What’s worse: Dusk ruining a late-afternoon round of golf, or figuring out how to change the microwave clock twice a year?A state senator is sure it’s the latter, so he’s pushing a bill to abolish daylight saving time in Florida.

Saying it puts people through ”unnecessary jet lag” and the annoyance of having to change clocks in the spring and fall, Republican Sen. Bill Posey of Rockledge wants the Sunshine State to join Hawaii and parts of Arizona as DST rebels.

”The whole body gets out of its equilibrium,” Posey said Thursday at a Senate committee on governmental operations, where he is vice chairman.

The group favored the bill 4-1. It faces two more committee votes before the full Senate would take it up; there is no similar legislation in the House.

Sen. Jim King, the lone no vote, believes the extra hour of daylight is worth the aggravation of changing clocks twice a year. The draw of the Sunshine State is, of course, sunshine.

”The other side is the elongated lighted time in the summer months, which is when we entertain most of our visitors,” said King, a Jacksonville Republican. “It’s a plus that it doesn’t get dark until late.”

The practice of turning clocks back in the fall and ahead in the spring has been controversial since Americans began observing daylight savings in 1918. At the time, U.S. politicians borrowed the idea from their European allies to help conserve energy during World War I. The unpopular decision was repealed, even after President Woodrow Wilson — a golf fanatic — fought hard to keep DST.

Congress brought back DST during World War II and made it a law in 1966. States can opt out of observing DST, which begins the second Sunday in March and continues until the first Sunday in November.

Posey’s idea is for Florida to ‘’stay off it all the time,” he said. He talked about the hassle of changing clocks, watches and cellphones, about work accidents going up during DST and the effect it has on people’s internal clocks.

Some early studies supported the theory that daylight saving time conserves energy, but some recent examinations found that it can increase energy consumption — partly because people have to run air conditioners longer into the evening and use heaters and lights when it’s still cold and dark in the morning.

One study, released in February by researchers at the University of California-Santa Barbara reported that household electricity usage increased by 1 to 4 percent after Indiana adopted daylight saving time in 2006 — an additional cost of $8.6 million.
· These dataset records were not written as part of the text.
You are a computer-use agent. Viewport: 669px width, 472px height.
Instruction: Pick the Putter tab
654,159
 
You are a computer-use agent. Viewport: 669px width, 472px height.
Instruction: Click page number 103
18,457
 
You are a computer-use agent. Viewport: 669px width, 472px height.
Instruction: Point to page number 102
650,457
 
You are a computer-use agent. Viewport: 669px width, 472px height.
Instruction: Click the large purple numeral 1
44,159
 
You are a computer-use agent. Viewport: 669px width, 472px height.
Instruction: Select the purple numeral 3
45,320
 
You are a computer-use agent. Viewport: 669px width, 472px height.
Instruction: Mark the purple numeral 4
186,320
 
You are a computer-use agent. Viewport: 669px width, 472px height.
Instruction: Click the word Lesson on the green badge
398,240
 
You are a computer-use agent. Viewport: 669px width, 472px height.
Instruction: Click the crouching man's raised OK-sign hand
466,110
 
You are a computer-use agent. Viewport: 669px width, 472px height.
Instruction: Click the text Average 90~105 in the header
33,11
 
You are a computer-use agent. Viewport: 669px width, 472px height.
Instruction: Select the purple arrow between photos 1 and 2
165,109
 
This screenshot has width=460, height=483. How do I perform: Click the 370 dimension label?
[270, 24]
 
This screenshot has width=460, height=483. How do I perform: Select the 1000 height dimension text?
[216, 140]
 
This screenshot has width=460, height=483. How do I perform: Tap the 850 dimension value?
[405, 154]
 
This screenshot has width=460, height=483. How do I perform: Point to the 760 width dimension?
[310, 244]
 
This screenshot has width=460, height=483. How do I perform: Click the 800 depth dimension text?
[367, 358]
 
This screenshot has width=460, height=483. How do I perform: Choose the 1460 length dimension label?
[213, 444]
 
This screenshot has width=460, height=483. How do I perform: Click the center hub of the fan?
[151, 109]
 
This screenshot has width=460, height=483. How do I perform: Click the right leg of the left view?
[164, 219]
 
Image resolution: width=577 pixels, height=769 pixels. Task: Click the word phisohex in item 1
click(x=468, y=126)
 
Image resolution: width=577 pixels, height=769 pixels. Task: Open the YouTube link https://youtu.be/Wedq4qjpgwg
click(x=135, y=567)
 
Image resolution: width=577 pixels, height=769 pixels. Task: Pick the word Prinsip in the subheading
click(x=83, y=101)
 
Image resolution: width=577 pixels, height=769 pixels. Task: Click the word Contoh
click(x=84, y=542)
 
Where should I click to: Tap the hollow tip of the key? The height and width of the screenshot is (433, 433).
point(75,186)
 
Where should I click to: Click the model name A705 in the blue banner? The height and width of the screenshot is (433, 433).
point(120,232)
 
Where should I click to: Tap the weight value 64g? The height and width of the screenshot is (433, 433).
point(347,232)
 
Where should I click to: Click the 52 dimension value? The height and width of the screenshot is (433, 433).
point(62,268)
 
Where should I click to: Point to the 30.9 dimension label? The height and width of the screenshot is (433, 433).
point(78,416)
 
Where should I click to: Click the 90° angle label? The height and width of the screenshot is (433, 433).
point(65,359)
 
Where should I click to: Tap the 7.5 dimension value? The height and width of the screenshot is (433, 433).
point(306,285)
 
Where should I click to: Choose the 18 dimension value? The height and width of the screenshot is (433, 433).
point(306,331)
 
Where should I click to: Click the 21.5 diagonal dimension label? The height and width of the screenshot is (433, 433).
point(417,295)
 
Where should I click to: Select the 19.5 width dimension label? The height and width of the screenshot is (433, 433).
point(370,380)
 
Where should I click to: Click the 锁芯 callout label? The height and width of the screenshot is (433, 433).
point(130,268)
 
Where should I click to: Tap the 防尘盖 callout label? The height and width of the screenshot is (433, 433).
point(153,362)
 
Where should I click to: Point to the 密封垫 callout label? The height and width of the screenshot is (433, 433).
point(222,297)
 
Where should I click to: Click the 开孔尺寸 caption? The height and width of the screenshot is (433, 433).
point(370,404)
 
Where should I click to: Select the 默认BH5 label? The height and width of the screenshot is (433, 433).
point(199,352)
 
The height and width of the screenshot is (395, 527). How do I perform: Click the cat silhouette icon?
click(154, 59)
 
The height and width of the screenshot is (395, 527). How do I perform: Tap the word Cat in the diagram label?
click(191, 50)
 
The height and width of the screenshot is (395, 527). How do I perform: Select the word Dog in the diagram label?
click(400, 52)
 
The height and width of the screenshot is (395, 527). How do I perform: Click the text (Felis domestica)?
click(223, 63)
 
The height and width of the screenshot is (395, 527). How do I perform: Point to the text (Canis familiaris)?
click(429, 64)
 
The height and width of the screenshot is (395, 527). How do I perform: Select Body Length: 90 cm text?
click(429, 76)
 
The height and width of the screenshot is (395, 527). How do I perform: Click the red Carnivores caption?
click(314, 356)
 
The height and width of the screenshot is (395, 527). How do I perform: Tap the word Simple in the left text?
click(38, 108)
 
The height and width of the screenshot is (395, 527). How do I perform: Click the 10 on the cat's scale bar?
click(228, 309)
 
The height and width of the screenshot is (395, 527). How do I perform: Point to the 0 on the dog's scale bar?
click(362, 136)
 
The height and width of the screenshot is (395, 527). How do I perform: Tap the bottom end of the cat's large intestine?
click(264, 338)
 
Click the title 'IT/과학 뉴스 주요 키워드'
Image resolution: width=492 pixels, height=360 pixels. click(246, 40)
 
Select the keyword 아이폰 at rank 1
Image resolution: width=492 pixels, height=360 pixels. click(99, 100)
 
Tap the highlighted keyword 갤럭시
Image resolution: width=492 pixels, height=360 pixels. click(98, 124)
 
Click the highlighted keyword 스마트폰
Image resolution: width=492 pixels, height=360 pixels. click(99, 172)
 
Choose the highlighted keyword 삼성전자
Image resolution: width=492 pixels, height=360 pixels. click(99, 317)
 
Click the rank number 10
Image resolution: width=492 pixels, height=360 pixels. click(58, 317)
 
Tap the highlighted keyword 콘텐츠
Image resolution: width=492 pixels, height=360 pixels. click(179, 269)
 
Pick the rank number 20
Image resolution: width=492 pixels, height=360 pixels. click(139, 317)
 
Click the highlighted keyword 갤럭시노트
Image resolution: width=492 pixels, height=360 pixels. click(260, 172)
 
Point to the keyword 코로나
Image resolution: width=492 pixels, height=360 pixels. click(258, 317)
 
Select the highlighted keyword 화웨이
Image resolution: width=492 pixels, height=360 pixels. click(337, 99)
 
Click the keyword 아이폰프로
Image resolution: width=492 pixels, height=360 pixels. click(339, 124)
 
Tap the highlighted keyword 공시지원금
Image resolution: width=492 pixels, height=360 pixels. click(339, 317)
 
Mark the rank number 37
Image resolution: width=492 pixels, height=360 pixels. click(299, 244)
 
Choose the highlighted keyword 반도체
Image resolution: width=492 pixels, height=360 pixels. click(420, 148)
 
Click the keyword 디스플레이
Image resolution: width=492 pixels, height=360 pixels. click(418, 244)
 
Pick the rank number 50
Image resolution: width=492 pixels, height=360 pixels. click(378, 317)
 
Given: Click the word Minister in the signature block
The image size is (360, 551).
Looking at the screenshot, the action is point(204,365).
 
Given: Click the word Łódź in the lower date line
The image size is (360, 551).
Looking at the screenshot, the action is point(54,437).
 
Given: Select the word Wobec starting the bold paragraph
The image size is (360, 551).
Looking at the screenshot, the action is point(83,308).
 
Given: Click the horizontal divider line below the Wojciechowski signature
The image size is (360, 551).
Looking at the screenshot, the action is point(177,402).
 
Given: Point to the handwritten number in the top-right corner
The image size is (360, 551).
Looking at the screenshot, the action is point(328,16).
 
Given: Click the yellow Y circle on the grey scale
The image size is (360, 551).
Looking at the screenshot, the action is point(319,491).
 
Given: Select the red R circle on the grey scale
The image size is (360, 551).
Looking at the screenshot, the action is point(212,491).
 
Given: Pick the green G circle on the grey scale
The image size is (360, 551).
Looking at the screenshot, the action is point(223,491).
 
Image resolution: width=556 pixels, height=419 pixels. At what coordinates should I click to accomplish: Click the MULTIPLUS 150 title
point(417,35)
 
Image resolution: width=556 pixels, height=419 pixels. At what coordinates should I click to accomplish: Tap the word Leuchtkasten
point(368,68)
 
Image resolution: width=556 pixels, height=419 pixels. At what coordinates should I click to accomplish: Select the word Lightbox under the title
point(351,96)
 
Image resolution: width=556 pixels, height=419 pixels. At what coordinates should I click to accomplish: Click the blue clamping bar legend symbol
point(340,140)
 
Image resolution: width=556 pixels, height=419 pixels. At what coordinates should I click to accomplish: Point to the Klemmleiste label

”Our main finding is that — contrary to the policy’s intent — DST increases residential electricity demand,” the researchers concluded.

Source:  Miami Herald

So, the reason we’re supposed to be using daylight savings time (saving energy) does not, in fact, work but we keep doing it anyway?  After this many years of expecting a different outcome, I would think that a lot more people would be saying “this is stupid”.  I enjoyed living in Arizona where time just stayed the same. 

It was just getting light enough outside to easily see the children standing outside waiting for the bus, then the time changed so they were standing beside the road in the dark again. 

This year, the time change coincided with the FCAT.  “Hey, kids, do your best on the test and WAKE UP!”  I was falling asleep, and I was one of the administrators.